Spectacular villages nested on mountains or clinging to the coast, pastel coloured house, rugged coastlines, sandy beaches, high mounts and great food on top. What more could anybody setting off on a hike want?

Starting March 5th 2024, I walked for 16 days, 3 in France along the Via Aurelia and 13 in Italy along the Via della Costa. I walked a total of 412km (the route map said I should have walked 380km, so a few wrong turns etc.) an average of 25,7 km per stage. I walked for more than 30km in six of the stages. In addition, there was 12.500m elevation, not bad for a walk that contains the name “coast”. There was some, but not a lot of walking along the coast and a fair bit walking along roads – about 40% would be my estimate.

This stage was part of my overall plan to walk from Sagres in Portugal to Rome in Italy. This was the third stage of the plan, after walking from Sagres to A Coruna on the Spanish north coast last year over two stages, walking the Fisherman’s Trail, Camino Portugues and Lighthouse Way.

To be honest, I didn’t have many expectations about this walk. My primary motivation was to visit friends on the Cote d’Azur, see Cinque Terre and spend some vacation time with my wife – which we hadn’t really done for more than a few days at a time for a number of years. I expected that much of the walk would be a bit boring. I was wrong, so very wrong.

From my side, Via della Costa comes highly recommended. The walking is not super challenging, but also by no means trivial.

  • 12,500m ascent over 16 days requires a certain level of fitness, not least taking into account that many of the ascents and descents were steep, at times very steep, and often on a rocky path (and at times with lose stones).
  • The signage is also not great. I very much doubt that one would be able to complete this trip without support from a GPS. The Sentiero Liguria is signed, but does not follow the exact same route, and even here the signs are missing at times.
  • The paths are of extremely varying quality.
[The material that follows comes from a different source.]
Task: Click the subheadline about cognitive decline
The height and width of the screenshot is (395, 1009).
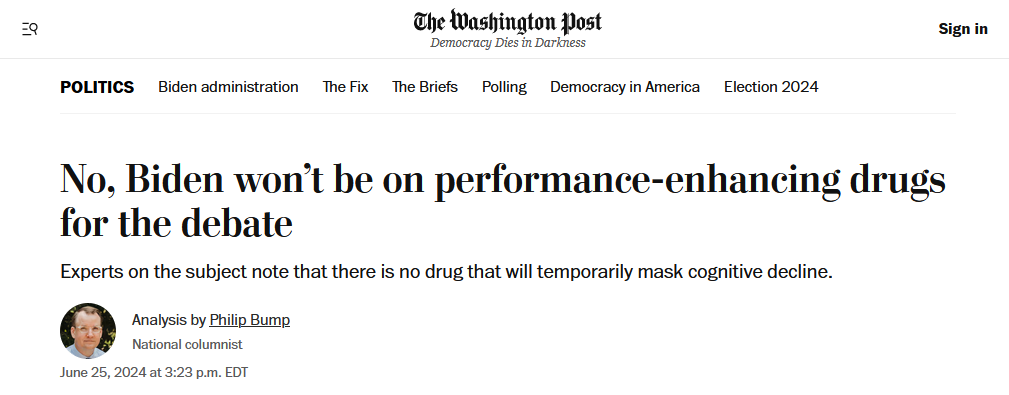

Both in France and Italy I got the impression that hiking does not have the same economic impact as the Camino’s in Spain, and therefore there aren’t the same resources to maintain the paths. This was most pronounced before Genova, after Genova the paths were of a higher quality.
  • There is some road walking, often along the busy SS1
  • You don’t meet other walkers – I met ca. 20 other walkers, doing one day or few day walks, and handful of groups. Nobody I spoke to was walking the coast, in fact nobody had any idea that the route existed.

Non of the above points detract from my overall impression of a great walk – although I must admit that whilst in the middle of a rocky descent, or walking along the SS1 in rain, they perhaps filled more for me, than when I look back.

So why was this a great walk? The answer is simple. At every corner, up and down every hill, there was something new, something spectacular, something beautiful to see. My pictures by no means do it justice. The walks in France and before Genova were great, after Genova, passing through Camogli, Santa Margherita Ligure, Sestri Lavante, Levanto, the villages of Cinque Terre and all the small villages in between, they were always beautiful, often spectacular. At the end of pretty much each climb there were fantastic views along the coast, inland or of the different towns and villages.

Mid-April, I start the 4th stage of Sagres to Rome, walking from Santander to A Coruna, along the Camino Norte to Rochela, the Cantabrian Sea Nature Trail between Rochela and Ortigueria and Costa Gallega from Ortigueria and A Coruna, so I’ll have something to compare with.